In your paper, the negative candidates should be the context of the current token: unlikelyhood

But in your code, I notice that you simply flat all the tokens in a batch (may consist of N samples): https://github.com/facebookresearch/unlikelihood_training/blob/main/custom/candidate_penalty_ce_loss.py#L55

If the batch size if 1, the code is consistent with the definition in the paper. But if the batch size is larger than 1, the negative candidate of the sample, for example, the sample i>0, its negative candidates not only contains the previous tokens in sample i but also contains all the tokens in previous samples j<=i. Thus, in this case, the negative candidates are much larger.

Am I right? Looking forward to your response.

Sincerely.

Tian Lan

ashutoshbsathe commented 1 year ago

This observation is correct. The model is using a lot more negative tokens than it should be. Fixing the issue to only include negative candidates from the ith sample gives fairly modest improvements in my experience. I tried using (token level) unlikelihood objective on sequence length 256 on WikiText-103 with batch size 256 for 40k steps. To study text quality, I sample a prefix of length 32 from the test set and then generate the continuation with up to 128 tokens.

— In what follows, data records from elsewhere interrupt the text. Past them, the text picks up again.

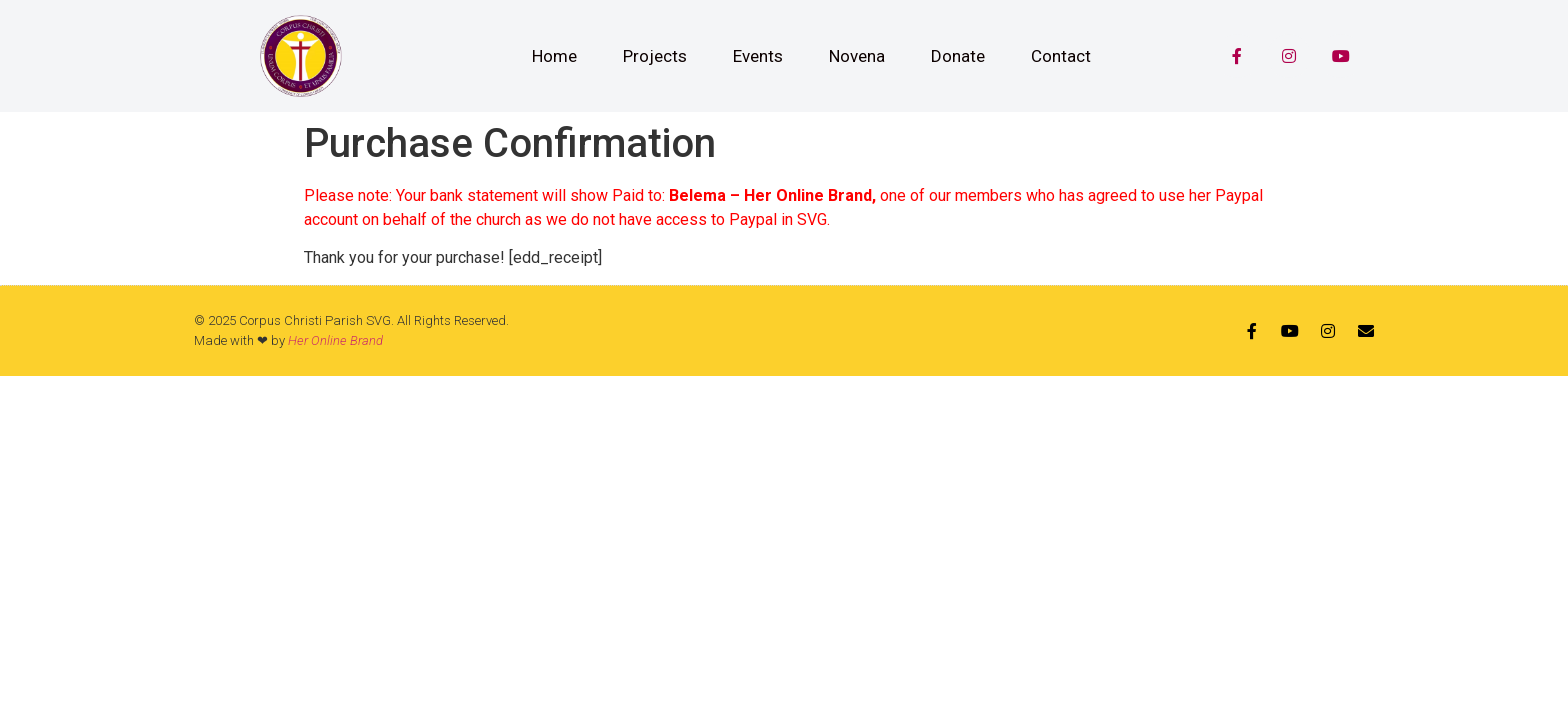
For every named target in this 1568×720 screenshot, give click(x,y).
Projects (655, 56)
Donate (958, 56)
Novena (857, 56)
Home (554, 56)
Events (758, 56)
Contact (1061, 56)
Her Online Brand (335, 340)
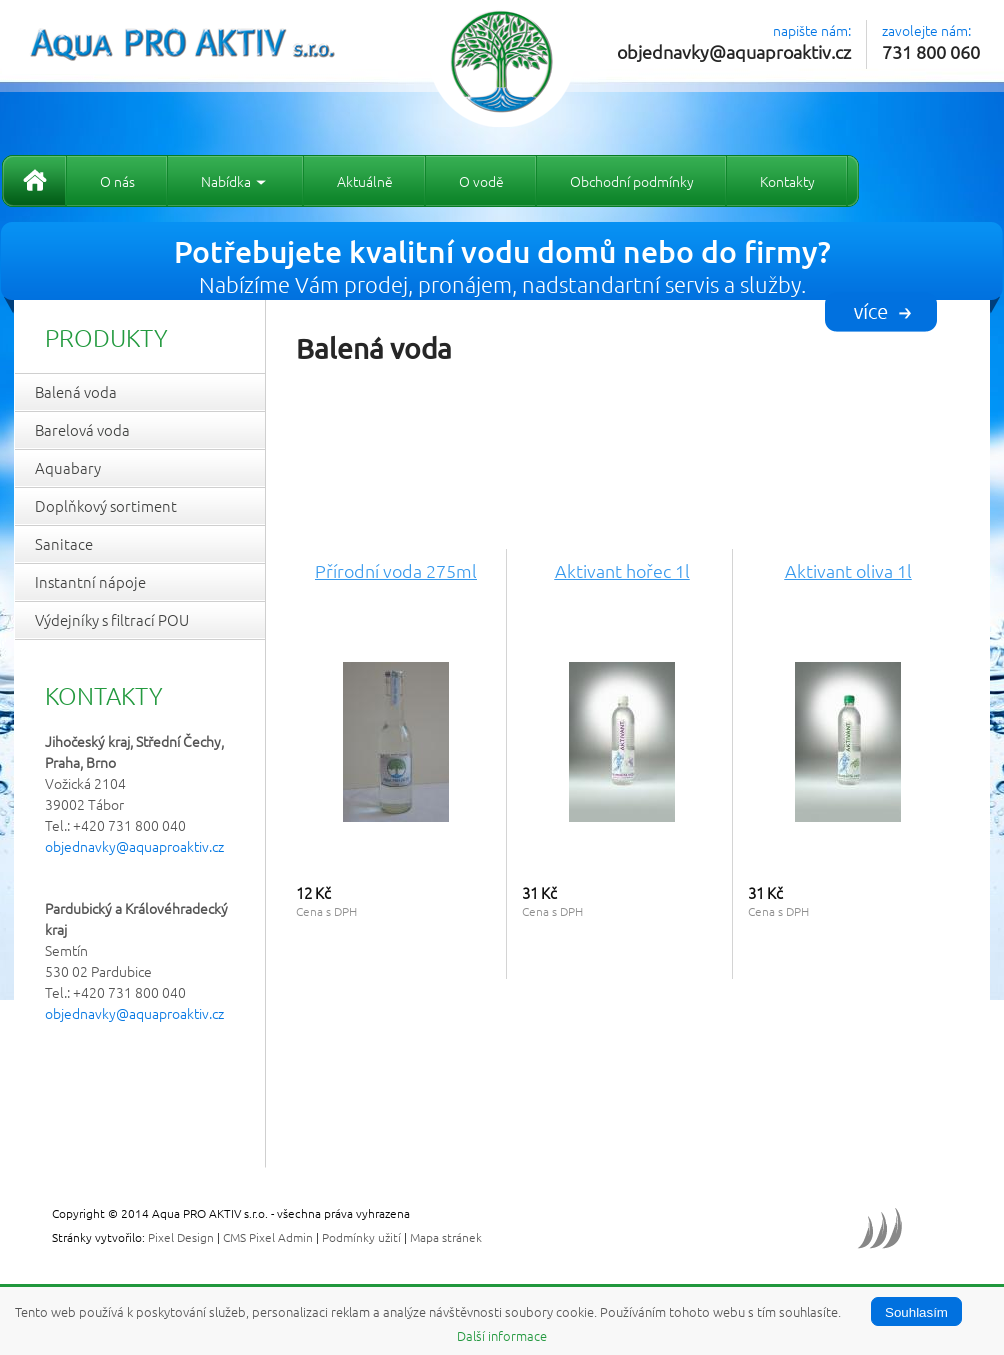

Model ppl ($\downarrow$) seq-rep-4 ($\downarrow$) uniq ($\uparrow$) mauve ($\uparrow$)
MLE 18.87 0.554 11.5k 0.956
UL (repo) 19.76 0.216 15.4k 0.988
UL (corrected) 19.35 0.406 13.7k 0.961
Human (from paper) - 0.005 18.9k 1.000

Interestingly, using a lesser number of negatives resulted in perplexity better than the repo version. The paper doesn't really go in-depth on perplexity either so I'm not sure which method (repo or corrected) is better. I think it is still worth using the objective but the gains in generation quality may not be as high as you might expect.